Thanks for the bug report and log. So far I have been unable to reproduce this error - if you have an example workflow (maybe with fake data) that demonstrates the problem, that would be helpful.

pl_profetes · December 27, 2022, 7:04pm

Hi!

I’ll try to repro in the newest version. If I encounter that error again I’ll try to generate an example workflow.

Thanks!

mlauber71 · December 28, 2022, 9:27am

@pl_profetes can you also try to use the model on just a few lines of data. Also you might want to tell us about your system setup, how much memory you have and how much do you have assigned to KNIME.

Is this a combined PMML file with model and transactions or ‘just’ a prediction model or is it a transformation. You mention (de-)serialisation.

There might be other performance tweaks to consider.

pl_profetes · December 28, 2022, 2:46pm

Okay, I’ve tested this on 4.7.0.

I’m running:

Welcome to KNIME 4.7.0
email: contact@knime.com
web: https://www.knime.com
OS: Linux, v.5.15.0-56-generic, x86_64 / gtk 3.24.33, WebKit 2.38.2
Java vendor: Eclipse Adoptium
Java runtime version: 17.0.5+8
Java version: 17.0.5

32G RAM, Ryzen 7 5800X3D, -Xmx20g

Old model of 500M fails, old model of 190M fails, old model of 56M fails. Models were generated before 4.7 (end of October). The error message is the same as reported above.

Model of 56M attached.

However, after exporting new model in 4.7 I was able to import it successfully:

Which may suggest, that PMML Writer/Reader may have had a bug, but it’s fixed now?

50M old model below, please remove .log extension, it’s 7z archive:
20221102-decision-tree.7z.log (613.2 KB)

mlauber71 · December 28, 2022, 6:56pm

@pl_profetes I set up a workflow with one sample row that would predict the result with the PMML Predictor. One thing you could check is the names of the variables. You have leading numbers which usually might cause problems and also NON-US-ASCII characters and blanks in the variable names. If possible I would advise to not use these.

If I try to compile the PMML file (which might save space and speed up things) I get an error message. In general you might want to ioniser if several thousand columns are the right approach or you might want to throw in some feature engineering.

kn_forum_48392_pmml_file.knwf (1.8 MB)

You can also extract rules and SQL code from a decision tree. In your case there seem to be too many columns and rules to use them in a meaningful way.

Then: it seems you are trying to classify types of (?) dogs. So this might be a (large) multi class task. I am not sure a decision tree is an always a good approach - of course it might be that special dogs have so well defined ‘features’ that there can be definite rules. But I am speculating.

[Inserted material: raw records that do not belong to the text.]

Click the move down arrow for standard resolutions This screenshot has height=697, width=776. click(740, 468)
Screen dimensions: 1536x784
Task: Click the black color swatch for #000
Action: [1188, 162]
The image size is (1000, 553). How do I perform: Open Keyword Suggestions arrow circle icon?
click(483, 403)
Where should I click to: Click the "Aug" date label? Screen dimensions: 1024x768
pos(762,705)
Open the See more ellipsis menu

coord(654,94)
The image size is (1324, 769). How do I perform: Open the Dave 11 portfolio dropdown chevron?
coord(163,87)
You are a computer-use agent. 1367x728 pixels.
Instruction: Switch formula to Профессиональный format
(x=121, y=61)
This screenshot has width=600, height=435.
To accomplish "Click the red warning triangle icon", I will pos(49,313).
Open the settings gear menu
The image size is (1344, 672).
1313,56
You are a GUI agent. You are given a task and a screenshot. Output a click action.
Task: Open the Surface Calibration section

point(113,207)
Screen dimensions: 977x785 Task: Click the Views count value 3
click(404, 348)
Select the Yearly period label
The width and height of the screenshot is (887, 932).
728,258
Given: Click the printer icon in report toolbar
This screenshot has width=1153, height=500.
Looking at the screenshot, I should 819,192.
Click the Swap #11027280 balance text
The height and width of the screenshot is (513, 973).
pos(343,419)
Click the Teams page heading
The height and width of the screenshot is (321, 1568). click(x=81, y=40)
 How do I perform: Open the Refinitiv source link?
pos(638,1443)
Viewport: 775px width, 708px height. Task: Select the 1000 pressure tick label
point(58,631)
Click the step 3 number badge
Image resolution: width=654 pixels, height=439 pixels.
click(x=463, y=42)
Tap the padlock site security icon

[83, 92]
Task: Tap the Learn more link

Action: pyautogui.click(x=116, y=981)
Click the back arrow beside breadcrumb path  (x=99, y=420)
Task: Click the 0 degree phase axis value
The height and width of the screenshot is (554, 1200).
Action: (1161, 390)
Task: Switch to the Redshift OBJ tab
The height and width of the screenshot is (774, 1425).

As it happens I have recently updated a larger multi-class workflow including a data preparation with the vtreat package. The methods used would also have the benefit of producing compressed models that might be better suited to be deployed. Also with H2O.ai MOJO files you could use them in KNIME, R and Python at the same time.

pl_profetes · December 29, 2022, 10:20am

Wow, thank you for the deep analysis of my case! I just wanted to report a bug…

You are right, I’m trying to figure out the brand name (266 possibilities in that case) based on short offer names (train set of 60K+ items) from certain ecommerce platform. I chose Desision Tree, because I needed quick and dirty POC of this working. And by simply taking 90% of all words and processing them a little I got 90% accuracy immediately.

Thank you for pointing to vtreats. Would that handle my case, where I can have up to 1000 classes?

system · March 29, 2023, 10:21am

This topic was automatically closed 90 days after the last reply. New replies are no longer allowed.